*Given task:*
Return every one of the following entries word for word, with nothing added, dropped, or changed.
■ ■ ■ ■
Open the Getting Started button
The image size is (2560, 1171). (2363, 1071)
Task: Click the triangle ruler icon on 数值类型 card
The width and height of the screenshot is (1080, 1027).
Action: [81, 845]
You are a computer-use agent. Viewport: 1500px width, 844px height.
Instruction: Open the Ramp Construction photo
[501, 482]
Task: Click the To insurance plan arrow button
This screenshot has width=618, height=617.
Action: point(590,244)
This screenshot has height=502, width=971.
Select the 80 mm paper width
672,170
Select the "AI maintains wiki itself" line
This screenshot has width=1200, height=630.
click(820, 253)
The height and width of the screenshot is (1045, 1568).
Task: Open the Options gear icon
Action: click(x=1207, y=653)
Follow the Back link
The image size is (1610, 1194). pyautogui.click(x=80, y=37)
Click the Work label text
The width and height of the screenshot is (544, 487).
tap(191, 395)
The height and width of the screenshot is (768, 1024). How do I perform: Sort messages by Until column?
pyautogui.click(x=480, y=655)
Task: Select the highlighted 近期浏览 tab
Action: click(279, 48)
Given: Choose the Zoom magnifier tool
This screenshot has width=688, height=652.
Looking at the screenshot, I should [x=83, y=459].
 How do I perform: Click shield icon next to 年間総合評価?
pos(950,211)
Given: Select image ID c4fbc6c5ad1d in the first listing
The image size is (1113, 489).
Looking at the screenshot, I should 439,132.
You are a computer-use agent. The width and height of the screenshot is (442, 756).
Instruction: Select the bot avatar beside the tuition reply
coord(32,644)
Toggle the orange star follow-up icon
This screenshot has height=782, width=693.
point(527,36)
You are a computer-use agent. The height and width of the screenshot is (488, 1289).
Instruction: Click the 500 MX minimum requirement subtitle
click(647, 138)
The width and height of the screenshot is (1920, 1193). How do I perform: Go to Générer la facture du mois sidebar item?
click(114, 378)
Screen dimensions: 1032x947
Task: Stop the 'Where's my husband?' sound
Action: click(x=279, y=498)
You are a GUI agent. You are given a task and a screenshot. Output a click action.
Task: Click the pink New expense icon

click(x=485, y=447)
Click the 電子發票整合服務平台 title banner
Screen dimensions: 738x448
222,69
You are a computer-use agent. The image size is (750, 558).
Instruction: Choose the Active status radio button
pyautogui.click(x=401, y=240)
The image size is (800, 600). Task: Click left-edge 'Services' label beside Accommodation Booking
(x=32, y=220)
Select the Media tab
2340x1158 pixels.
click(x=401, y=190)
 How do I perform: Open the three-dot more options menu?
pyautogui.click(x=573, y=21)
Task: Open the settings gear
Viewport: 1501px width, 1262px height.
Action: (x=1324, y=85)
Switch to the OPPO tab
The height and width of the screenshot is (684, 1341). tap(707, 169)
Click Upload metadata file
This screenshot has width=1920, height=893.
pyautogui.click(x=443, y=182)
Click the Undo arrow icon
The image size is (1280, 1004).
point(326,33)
■ ■ ■ ■
*Result:*
Open the Getting Started button
The image size is (2560, 1171). (2363, 1071)
Task: Click the triangle ruler icon on 数值类型 card
The width and height of the screenshot is (1080, 1027).
Action: [81, 845]
You are a computer-use agent. Viewport: 1500px width, 844px height.
Instruction: Open the Ramp Construction photo
[501, 482]
Task: Click the To insurance plan arrow button
This screenshot has width=618, height=617.
Action: point(590,244)
This screenshot has height=502, width=971.
Select the 80 mm paper width
672,170
Select the "AI maintains wiki itself" line
This screenshot has width=1200, height=630.
click(820, 253)
The height and width of the screenshot is (1045, 1568).
Task: Open the Options gear icon
Action: click(x=1207, y=653)
Follow the Back link
The image size is (1610, 1194). pyautogui.click(x=80, y=37)
Click the Work label text
The width and height of the screenshot is (544, 487).
tap(191, 395)
The height and width of the screenshot is (768, 1024). How do I perform: Sort messages by Until column?
pyautogui.click(x=480, y=655)
Task: Select the highlighted 近期浏览 tab
Action: click(279, 48)
Given: Choose the Zoom magnifier tool
This screenshot has width=688, height=652.
Looking at the screenshot, I should [x=83, y=459].
 How do I perform: Click shield icon next to 年間総合評価?
pos(950,211)
Given: Select image ID c4fbc6c5ad1d in the first listing
The image size is (1113, 489).
Looking at the screenshot, I should 439,132.
You are a computer-use agent. The width and height of the screenshot is (442, 756).
Instruction: Select the bot avatar beside the tuition reply
coord(32,644)
Toggle the orange star follow-up icon
This screenshot has height=782, width=693.
point(527,36)
You are a computer-use agent. The height and width of the screenshot is (488, 1289).
Instruction: Click the 500 MX minimum requirement subtitle
click(647, 138)
The width and height of the screenshot is (1920, 1193). How do I perform: Go to Générer la facture du mois sidebar item?
click(114, 378)
Screen dimensions: 1032x947
Task: Stop the 'Where's my husband?' sound
Action: click(x=279, y=498)
You are a GUI agent. You are given a task and a screenshot. Output a click action.
Task: Click the pink New expense icon

click(x=485, y=447)
Click the 電子發票整合服務平台 title banner
Screen dimensions: 738x448
222,69
You are a computer-use agent. The image size is (750, 558).
Instruction: Choose the Active status radio button
pyautogui.click(x=401, y=240)
The image size is (800, 600). Task: Click left-edge 'Services' label beside Accommodation Booking
(x=32, y=220)
Select the Media tab
2340x1158 pixels.
click(x=401, y=190)
 How do I perform: Open the three-dot more options menu?
pyautogui.click(x=573, y=21)
Task: Open the settings gear
Viewport: 1501px width, 1262px height.
Action: (x=1324, y=85)
Switch to the OPPO tab
The height and width of the screenshot is (684, 1341). tap(707, 169)
Click Upload metadata file
This screenshot has width=1920, height=893.
pyautogui.click(x=443, y=182)
Click the Undo arrow icon
The image size is (1280, 1004).
point(326,33)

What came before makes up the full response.